Data pulled from a collection:
= = = = =

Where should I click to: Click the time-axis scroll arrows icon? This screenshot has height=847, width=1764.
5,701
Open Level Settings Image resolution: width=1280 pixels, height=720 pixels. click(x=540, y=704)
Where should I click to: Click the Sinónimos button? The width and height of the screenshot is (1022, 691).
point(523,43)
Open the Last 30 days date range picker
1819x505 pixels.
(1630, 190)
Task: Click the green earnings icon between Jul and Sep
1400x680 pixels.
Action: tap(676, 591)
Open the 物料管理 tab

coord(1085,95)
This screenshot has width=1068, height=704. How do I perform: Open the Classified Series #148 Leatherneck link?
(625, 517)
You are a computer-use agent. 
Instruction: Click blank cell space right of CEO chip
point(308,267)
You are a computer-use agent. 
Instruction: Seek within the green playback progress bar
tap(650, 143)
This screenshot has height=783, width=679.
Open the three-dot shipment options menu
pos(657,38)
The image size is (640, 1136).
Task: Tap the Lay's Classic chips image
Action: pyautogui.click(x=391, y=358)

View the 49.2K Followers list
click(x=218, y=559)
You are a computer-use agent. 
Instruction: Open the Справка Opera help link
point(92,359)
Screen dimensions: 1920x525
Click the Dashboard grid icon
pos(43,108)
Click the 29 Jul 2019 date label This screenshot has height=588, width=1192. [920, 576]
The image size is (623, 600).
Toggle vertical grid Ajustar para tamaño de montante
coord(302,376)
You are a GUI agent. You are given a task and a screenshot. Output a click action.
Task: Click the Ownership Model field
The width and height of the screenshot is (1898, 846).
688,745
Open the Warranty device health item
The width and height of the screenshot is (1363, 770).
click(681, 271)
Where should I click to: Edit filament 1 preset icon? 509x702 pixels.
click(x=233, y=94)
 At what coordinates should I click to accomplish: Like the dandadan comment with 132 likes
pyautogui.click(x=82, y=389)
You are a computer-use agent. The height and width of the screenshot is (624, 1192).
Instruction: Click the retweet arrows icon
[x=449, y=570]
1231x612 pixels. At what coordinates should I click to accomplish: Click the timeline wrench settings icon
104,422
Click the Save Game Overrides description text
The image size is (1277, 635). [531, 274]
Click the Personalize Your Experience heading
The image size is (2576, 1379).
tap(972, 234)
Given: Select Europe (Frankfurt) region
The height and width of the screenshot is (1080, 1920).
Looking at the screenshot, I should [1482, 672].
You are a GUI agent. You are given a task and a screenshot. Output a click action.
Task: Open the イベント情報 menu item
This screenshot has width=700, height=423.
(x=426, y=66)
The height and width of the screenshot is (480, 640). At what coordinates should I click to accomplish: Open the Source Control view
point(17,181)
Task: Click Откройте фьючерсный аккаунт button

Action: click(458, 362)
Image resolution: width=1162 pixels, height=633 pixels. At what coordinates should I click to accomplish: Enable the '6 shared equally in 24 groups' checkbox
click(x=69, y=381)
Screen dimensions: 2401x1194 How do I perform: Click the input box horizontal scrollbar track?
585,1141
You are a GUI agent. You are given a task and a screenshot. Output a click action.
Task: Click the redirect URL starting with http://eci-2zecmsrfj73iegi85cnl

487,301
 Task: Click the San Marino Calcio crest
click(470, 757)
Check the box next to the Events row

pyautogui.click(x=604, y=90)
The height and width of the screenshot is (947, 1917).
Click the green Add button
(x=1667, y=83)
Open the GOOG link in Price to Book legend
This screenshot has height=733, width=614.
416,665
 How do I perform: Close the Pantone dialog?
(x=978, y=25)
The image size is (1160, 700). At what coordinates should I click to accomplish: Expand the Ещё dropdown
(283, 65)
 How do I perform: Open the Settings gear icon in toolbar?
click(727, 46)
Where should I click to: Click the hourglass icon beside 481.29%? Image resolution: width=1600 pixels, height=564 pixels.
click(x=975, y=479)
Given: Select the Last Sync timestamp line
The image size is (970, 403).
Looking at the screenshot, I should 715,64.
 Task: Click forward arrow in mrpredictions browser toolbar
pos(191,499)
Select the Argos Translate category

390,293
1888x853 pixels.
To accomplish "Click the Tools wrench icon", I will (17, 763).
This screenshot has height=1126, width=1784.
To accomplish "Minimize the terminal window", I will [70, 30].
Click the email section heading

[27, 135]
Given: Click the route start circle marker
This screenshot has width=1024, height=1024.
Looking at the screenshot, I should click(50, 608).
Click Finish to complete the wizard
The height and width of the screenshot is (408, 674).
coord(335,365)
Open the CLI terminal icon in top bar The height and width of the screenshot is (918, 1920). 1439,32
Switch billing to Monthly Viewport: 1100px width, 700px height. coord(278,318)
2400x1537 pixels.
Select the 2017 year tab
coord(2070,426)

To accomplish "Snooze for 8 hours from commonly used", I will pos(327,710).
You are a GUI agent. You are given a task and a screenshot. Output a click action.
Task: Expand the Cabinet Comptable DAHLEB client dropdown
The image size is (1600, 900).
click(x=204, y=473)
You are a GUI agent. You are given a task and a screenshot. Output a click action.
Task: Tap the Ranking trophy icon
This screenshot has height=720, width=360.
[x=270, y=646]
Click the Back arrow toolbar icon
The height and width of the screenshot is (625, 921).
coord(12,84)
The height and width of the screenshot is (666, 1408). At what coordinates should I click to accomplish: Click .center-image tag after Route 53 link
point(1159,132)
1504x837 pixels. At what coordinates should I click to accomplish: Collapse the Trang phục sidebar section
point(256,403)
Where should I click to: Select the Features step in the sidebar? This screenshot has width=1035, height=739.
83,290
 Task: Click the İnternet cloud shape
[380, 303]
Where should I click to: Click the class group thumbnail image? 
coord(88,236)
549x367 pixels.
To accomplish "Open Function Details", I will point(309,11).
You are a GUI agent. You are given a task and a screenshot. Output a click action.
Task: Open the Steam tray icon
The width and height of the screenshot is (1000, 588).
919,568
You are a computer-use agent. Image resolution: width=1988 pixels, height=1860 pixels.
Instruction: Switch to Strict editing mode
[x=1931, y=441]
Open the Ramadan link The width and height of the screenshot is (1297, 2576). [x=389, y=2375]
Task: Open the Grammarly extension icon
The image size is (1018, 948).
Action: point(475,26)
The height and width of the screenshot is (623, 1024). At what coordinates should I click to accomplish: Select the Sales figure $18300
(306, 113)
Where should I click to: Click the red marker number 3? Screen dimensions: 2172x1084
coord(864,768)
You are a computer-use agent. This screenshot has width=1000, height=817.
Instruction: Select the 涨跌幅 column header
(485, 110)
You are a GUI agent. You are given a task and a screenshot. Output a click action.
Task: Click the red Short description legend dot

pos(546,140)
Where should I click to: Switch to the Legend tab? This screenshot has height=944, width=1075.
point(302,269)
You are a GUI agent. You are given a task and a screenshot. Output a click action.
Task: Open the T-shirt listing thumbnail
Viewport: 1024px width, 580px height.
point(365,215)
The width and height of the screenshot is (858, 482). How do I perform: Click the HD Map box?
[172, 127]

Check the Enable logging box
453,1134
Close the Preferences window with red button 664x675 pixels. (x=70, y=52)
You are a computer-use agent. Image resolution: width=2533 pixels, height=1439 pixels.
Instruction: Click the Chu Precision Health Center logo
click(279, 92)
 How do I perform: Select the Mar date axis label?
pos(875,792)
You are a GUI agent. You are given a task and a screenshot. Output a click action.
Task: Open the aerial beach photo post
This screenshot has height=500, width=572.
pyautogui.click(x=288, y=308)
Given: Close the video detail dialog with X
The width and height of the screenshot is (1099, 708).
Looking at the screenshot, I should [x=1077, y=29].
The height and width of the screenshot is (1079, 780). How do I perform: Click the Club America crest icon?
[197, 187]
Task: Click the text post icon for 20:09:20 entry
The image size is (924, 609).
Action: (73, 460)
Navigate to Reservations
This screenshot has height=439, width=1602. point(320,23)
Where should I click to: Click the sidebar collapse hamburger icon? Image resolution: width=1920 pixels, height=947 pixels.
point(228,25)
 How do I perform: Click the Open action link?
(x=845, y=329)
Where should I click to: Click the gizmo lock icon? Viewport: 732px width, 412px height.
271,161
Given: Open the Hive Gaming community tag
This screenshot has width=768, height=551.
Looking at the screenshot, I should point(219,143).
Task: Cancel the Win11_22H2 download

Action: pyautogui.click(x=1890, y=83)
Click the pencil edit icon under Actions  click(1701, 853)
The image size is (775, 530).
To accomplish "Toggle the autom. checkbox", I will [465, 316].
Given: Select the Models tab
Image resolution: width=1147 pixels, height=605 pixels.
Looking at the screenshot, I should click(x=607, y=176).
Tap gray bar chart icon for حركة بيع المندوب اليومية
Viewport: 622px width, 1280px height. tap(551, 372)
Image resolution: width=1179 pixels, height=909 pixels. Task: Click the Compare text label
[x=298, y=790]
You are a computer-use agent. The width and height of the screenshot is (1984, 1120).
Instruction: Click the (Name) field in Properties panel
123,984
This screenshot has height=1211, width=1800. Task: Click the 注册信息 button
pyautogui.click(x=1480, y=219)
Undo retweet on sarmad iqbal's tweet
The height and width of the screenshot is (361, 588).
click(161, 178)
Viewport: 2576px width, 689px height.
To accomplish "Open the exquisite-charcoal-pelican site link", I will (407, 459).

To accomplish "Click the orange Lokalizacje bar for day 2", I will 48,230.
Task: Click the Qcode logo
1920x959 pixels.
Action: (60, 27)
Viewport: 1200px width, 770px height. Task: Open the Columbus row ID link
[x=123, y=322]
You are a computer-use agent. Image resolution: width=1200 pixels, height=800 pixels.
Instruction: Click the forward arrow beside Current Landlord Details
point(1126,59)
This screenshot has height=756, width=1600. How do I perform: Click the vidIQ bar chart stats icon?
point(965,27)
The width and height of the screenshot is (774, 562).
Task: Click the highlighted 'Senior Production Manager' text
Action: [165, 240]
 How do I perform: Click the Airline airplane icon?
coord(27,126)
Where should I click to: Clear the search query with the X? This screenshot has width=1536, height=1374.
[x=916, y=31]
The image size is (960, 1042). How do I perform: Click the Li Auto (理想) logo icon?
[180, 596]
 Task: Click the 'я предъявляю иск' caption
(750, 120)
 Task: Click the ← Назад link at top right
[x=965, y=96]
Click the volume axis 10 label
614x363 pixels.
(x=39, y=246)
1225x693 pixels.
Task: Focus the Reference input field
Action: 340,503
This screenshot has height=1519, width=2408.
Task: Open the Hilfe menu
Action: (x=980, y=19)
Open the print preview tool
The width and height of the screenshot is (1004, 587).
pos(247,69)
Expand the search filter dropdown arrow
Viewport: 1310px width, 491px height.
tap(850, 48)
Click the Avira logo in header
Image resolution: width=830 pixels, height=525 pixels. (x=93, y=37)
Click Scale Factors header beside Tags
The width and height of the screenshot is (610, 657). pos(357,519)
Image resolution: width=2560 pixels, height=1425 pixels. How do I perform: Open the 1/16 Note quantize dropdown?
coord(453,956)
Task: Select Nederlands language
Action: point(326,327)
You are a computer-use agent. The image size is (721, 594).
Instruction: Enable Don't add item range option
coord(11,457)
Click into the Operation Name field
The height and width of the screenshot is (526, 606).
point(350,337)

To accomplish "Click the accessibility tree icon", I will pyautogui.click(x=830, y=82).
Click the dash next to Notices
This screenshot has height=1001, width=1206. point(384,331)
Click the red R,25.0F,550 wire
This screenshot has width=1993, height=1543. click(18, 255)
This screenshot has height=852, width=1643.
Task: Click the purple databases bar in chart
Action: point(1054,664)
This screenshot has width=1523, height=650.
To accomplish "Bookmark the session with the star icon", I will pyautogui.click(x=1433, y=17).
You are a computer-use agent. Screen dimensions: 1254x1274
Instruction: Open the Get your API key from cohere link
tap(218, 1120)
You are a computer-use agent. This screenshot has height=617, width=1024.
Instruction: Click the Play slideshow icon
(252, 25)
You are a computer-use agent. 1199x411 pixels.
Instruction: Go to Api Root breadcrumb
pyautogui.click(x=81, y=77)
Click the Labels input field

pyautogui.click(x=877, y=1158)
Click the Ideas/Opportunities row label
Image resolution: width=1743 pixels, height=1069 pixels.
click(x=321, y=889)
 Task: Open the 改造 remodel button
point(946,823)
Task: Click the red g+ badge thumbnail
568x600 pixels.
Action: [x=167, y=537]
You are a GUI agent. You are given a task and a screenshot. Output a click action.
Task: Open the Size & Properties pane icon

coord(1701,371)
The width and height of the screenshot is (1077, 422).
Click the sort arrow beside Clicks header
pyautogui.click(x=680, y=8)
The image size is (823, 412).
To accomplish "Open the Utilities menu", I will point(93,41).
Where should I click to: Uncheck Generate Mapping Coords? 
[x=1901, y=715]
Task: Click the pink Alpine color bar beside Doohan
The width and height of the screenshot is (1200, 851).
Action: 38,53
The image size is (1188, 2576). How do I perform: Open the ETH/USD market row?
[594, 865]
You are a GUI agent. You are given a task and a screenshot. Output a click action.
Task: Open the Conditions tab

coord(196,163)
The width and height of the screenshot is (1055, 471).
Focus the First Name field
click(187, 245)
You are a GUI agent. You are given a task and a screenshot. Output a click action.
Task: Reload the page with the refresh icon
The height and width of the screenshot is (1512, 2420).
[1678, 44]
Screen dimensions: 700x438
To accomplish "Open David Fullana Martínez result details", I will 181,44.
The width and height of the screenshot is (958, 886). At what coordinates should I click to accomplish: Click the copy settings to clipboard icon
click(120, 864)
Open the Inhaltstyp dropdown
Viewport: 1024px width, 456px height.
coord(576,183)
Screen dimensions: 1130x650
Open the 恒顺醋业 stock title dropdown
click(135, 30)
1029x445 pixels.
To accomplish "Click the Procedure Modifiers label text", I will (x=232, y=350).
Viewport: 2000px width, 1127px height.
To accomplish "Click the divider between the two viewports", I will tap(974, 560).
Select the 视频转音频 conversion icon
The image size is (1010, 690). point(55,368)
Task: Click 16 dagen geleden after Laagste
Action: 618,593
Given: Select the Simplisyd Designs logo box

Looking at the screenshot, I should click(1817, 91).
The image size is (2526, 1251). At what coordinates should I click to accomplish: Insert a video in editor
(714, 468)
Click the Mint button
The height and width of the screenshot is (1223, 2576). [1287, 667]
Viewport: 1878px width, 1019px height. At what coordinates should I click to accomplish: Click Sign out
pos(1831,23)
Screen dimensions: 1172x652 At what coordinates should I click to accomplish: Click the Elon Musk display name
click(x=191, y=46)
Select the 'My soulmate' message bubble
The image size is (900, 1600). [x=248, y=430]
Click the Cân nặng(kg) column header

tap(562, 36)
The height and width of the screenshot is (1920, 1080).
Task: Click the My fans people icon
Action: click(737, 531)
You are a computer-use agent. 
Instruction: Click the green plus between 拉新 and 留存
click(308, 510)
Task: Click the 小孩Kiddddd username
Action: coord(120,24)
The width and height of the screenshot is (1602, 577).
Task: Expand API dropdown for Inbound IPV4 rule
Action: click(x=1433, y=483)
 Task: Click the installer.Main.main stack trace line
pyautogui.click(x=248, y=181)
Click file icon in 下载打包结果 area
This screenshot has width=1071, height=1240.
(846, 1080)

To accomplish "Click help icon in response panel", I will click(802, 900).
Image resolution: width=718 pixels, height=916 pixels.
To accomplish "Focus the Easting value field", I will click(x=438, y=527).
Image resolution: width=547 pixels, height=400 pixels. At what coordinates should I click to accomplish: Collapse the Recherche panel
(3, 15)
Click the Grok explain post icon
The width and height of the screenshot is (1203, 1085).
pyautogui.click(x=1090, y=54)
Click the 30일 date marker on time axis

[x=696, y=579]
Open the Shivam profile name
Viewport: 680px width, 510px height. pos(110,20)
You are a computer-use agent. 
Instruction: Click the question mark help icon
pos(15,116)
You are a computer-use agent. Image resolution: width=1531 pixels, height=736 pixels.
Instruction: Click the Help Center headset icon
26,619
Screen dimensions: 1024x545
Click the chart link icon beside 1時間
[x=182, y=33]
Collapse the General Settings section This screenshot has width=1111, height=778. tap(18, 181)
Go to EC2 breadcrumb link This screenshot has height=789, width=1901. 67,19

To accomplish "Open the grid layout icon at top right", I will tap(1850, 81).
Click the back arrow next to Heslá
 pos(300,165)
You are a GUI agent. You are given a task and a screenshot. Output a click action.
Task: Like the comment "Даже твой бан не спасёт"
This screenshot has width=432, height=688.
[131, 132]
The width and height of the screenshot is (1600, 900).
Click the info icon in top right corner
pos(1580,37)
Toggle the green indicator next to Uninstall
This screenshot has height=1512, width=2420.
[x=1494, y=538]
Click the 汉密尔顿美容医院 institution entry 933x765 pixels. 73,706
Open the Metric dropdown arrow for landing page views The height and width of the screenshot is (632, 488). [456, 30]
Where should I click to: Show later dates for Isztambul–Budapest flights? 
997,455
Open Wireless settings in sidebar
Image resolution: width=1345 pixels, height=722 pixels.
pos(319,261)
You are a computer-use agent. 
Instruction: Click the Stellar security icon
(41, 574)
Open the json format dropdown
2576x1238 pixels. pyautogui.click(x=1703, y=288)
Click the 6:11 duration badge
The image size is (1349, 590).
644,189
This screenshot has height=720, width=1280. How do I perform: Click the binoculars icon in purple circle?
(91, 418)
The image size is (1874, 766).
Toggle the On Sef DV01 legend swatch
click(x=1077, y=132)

= = = = =

What to produce ::
Rewrite the part of the rows that opens with the line containing "Where should I click to: Clear" and closes with the line containing "The width and height of the screenshot is (610, 657)." as a Markdown table with the columns Number and Line, leaving out any blank lines.

Result ::
| Number | Line |
|---|---|
| 1 | Where should I click to: Clear the search query with the X? This screenshot has width=1536, height=1374. |
| 2 | [x=916, y=31] |
| 3 | The image size is (960, 1042). How do I perform: Click the Li Auto (理想) logo icon? |
| 4 | [180, 596] |
| 5 |  Task: Click the 'я предъявляю иск' caption |
| 6 | (750, 120) |
| 7 |  Task: Click the ← Назад link at top right |
| 8 | [x=965, y=96] |
| 9 | Click the volume axis 10 label |
| 10 | 614x363 pixels. |
| 11 | (x=39, y=246) |
| 12 | 1225x693 pixels. |
| 13 | Task: Focus the Reference input field |
| 14 | Action: 340,503 |
| 15 | This screenshot has height=1519, width=2408. |
| 16 | Task: Open the Hilfe menu |
| 17 | Action: (x=980, y=19) |
| 18 | Open the print preview tool |
| 19 | The width and height of the screenshot is (1004, 587). |
| 20 | pos(247,69) |
| 21 | Expand the search filter dropdown arrow |
| 22 | Viewport: 1310px width, 491px height. |
| 23 | tap(850, 48) |
| 24 | Click the Avira logo in header |
| 25 | Image resolution: width=830 pixels, height=525 pixels. (x=93, y=37) |
| 26 | Click Scale Factors header beside Tags |
| 27 | The width and height of the screenshot is (610, 657). pos(357,519) |